What is Depth Anything 3 AI model?
Depth Anything 3 (DA3) is an AI model that predicts spatially consistent geometry from an arbitrary number of visual inputs, with or without known camera poses. For more details. In this tutorial, we are using ROS 2 implementation of Depth Anything 3 [2], which provides the ROS 2 composable node to run the inference of the DA3 model. The attached image shows Rviz2 with two image views, one is showig the Color Image topic and other is showing Depth Image topic, published by DA3 ROS2 Node.
Pipeline to process image
The data flows sequentially through five distinct steps:
USB Cam Node: Captures the raw RGB video stream from your physical camera.
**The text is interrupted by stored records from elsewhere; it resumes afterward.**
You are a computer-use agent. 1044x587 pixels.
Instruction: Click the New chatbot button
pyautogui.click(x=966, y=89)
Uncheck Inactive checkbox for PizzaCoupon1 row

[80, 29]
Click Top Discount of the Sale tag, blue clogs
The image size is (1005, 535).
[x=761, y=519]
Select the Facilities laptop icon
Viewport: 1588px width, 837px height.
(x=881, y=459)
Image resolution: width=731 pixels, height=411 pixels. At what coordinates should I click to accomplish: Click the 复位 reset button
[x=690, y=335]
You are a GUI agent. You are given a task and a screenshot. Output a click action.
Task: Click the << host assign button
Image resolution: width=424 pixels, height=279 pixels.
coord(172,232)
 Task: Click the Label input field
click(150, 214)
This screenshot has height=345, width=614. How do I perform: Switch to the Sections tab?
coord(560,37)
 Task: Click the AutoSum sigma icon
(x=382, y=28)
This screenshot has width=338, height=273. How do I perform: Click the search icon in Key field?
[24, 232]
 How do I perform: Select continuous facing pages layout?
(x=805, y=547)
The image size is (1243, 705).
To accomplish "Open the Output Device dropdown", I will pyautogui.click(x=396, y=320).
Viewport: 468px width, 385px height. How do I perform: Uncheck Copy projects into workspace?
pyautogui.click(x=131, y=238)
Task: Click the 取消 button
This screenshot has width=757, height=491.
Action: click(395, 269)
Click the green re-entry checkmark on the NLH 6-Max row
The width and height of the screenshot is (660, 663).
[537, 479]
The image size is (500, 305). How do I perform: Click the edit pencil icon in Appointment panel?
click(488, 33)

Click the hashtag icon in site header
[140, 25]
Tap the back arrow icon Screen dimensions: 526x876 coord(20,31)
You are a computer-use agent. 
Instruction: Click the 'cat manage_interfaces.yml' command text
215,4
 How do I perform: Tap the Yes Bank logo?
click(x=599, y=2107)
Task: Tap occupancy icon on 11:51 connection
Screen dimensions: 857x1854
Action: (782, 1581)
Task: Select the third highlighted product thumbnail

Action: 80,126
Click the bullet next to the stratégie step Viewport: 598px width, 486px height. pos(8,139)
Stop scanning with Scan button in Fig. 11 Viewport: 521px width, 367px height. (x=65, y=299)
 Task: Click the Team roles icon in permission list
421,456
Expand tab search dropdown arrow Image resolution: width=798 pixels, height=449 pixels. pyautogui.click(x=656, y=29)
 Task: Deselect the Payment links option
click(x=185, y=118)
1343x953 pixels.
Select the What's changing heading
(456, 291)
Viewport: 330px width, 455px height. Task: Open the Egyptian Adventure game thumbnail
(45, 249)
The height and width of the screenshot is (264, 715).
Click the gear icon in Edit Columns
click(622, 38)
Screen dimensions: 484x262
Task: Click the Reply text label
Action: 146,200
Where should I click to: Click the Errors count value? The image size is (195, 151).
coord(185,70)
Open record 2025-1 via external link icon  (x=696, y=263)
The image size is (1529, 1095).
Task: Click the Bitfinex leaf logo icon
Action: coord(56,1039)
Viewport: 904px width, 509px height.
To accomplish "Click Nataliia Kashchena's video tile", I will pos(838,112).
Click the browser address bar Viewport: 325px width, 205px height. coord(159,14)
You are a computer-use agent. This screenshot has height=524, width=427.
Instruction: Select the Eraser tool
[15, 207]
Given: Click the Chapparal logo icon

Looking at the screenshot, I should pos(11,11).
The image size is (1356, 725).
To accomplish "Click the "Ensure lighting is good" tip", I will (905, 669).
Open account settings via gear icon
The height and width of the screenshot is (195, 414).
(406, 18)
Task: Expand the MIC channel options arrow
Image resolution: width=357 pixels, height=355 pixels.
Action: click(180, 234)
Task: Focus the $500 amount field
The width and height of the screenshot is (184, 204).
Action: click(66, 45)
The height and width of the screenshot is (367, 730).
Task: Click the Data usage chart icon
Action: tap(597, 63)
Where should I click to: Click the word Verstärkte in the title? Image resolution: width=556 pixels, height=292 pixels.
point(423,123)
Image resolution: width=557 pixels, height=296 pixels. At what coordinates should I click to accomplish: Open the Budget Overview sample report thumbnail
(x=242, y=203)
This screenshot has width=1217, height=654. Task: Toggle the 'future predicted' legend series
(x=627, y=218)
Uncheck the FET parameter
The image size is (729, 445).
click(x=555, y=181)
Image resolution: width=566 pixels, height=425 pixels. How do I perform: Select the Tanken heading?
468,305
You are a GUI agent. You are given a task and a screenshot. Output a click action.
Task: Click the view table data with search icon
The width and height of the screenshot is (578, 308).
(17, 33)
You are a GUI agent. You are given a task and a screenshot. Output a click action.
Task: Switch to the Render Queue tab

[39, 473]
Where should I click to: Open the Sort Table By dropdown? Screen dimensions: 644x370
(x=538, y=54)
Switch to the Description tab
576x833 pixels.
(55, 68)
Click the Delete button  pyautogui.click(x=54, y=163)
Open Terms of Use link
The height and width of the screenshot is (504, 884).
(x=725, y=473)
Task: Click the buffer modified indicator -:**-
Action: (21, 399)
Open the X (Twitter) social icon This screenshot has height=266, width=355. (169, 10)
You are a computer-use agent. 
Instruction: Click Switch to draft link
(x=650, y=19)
This may be easily replaced with a camera from any source, not only a USB camera.
Crop Decimate Node: Crops or skips pixels to remove unneeded peripheral data and save processing power.
Resize Node: Scales the image down to match the exact input dimensions required by the AI model.
Depth Anything V3 Node: Processes the 2D image and calculates an estimated depth map.
Point Cloud Projection: Converts the 2D depth map into a 3D Point Cloud (sensor_msgs/msg/PointCloud2), which Nav2 can natively understand.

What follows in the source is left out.